La concentration des effectifs de Stellantis en région parisienne ne fait pas l'unanimité

"Projet purement financier" ou "vitrine" de la recherche et développement en France ? Le projet de "green campus" porté par Stellantis et visant à regrouper plus de 8.000 salariés sur un seul site en Ile-de-France soulève des inquiétudes.

C'est une réorganisation massive qui s'amorce. Avec son plan "ALTO", Stellantis veut concentrer la majorité de ses activités tertiaires, recherche et développement et ses moyens d'essai à Poissy, près de Saint-Germain-en-Laye (Yvelines).

Le site devrait accueillir 8.200 salariés à horizon 2024. "On veut favoriser les synergies et l'efficience de nos sites dans un souci de réduire notre empreinte immobilière", explique un porte-parole du groupe.

L'immense majorité des salariés de Vélizy, à une trentaine de kilomètres plus au sud, vont donc être déménagés. Dès janvier 2023, ce sont 2.800 collaborateurs qui seront déplacés.

A Trappes, l'ancien siège France de feu FCA (qui a fusionné avec PSA pour fonder Stellantis) a déjà été vidé. Même vide bientôt à Satory aussi, près de Versailles, où les activités de sport automobile (Stellantis Motorsport) vont elles être basculées vers Vélizy.

Au total, 10.000 salariés du constructeur automobile sont concernés par cette réorganisation qui se justifie pour plusieurs raisons, assure Stellantis.

Premièrement, l'impératif écologique. Le groupe va réduire sa surface foncière mais aussi construire de nouveaux bâtiments, moins énergivores, à Poissy.

Ensuite, "on veut que ces bâtiments soient faits pour les nouveaux modes de travail", souligne un porte-parole de Stellantis avec "des zones de travail à taille humaine" et "30% d'espaces communs".

Depuis l'émergence de la pandémie de Covid-19, Stellantis a mis en place une organisation de travail qui s'appuie sur un recours massif au télétravail. "Les gens passent environ une journée et demie par semaine sur leur lieu de travail", indique la marque.

Ce paramètre a été pleinement intégré puisque le futur site de Poissy, malgré ses 60.000 m2 de bâtiments, ne sera conçu que pour accueillir 3.400 salariés (le projet initial était même de 3.000) sur 8.200.

 

Perte de compétences

"Pour nous, c'est un projet purement financier", s'indigne Sébastien Sidoli, responsable de la section CFDT à Vélizy.

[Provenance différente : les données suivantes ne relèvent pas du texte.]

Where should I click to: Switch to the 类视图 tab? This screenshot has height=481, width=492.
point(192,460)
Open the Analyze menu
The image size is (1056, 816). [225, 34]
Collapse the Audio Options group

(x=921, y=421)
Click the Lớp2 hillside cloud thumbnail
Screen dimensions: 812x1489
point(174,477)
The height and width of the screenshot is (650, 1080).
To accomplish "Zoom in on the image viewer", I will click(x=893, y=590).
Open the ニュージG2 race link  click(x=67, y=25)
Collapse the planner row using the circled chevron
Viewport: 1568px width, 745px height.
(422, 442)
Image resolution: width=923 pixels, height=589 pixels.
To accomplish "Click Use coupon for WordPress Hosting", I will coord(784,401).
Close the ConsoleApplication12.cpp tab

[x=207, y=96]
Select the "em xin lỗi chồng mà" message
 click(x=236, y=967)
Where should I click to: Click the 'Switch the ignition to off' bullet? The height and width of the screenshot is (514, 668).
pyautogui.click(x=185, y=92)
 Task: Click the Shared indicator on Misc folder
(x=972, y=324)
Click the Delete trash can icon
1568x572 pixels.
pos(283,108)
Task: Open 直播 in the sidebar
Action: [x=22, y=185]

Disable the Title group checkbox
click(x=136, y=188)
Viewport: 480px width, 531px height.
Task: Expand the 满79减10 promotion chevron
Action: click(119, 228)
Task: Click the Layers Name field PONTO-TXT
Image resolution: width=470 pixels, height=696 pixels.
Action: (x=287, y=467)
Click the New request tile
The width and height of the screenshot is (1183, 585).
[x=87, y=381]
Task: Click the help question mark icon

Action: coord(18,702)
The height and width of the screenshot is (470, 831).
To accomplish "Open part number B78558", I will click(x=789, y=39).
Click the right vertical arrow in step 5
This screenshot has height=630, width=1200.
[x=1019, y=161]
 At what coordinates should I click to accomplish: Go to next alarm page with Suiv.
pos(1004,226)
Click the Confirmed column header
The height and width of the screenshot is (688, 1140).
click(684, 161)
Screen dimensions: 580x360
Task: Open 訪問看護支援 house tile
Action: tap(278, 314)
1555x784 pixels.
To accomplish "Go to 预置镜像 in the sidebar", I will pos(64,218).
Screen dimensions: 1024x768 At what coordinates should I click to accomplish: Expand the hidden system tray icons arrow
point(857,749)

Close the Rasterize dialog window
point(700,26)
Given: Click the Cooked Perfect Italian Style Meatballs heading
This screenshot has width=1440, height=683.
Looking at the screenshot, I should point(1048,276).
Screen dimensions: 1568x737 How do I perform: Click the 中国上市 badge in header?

La vente de bâtiments à Satory, Vélizy et Trappes ainsi que le recours massif au télétravail ne sert qu'à "faire rentrer du cash dans l'entreprise", dit-il craindre.

Pour la CFDT, qui s'est opposée au projet mercredi en comité social et économique (CSE), ce plan constitue "un risque de pertes de compétences liées au déploiement de R&D hors de France et renvoie au second plan l'aspect social et humain", a-t-elle écrit dans un communiqué.

"Il y aura forcément un impact social parce qu'on se doute que certaines personnes, avec une heure de transport en plus par jour, ne vont pas tenir", explique Sébastien Sidoli.

Si le CSE s'est prononcé majoritairement en faveur de la création du campus, la CGT a elle émis un avis défavorable. "Pour certains salariés, il pourrait y avoir jusqu'à 600 euros de surcoût de transport par an", s'inquiète Jean-Pierre Mercier, délégué syndical central CGT.

Il souligne enfin l'abstention de la CFE-CGC, "un syndicat extrêmement bien représenté dans ces catégories de personnel" et qui a refusé de valider le projet, "signe que c'est très mal vécu par les salariés".

Les syndicats critiquent également l'absence de garanties quant aux indemnités de transport ou de déménagement réservées aux salariés touchés par la réorganisation.

La direction renvoie à des groupes de travail futurs pour discuter de ces questions et, surtout, insiste sur le fait que le projet ne comporte pas de suppressions de postes.

Au contraire, "il va y avoir un investissement de pas loin de 300 millions d'euros donc c'est plutôt rassurant pour l'avenir de la R&D en France", affirme Franck Don, délégué syndical central CFTC, dont le syndicat a voté pour le projet.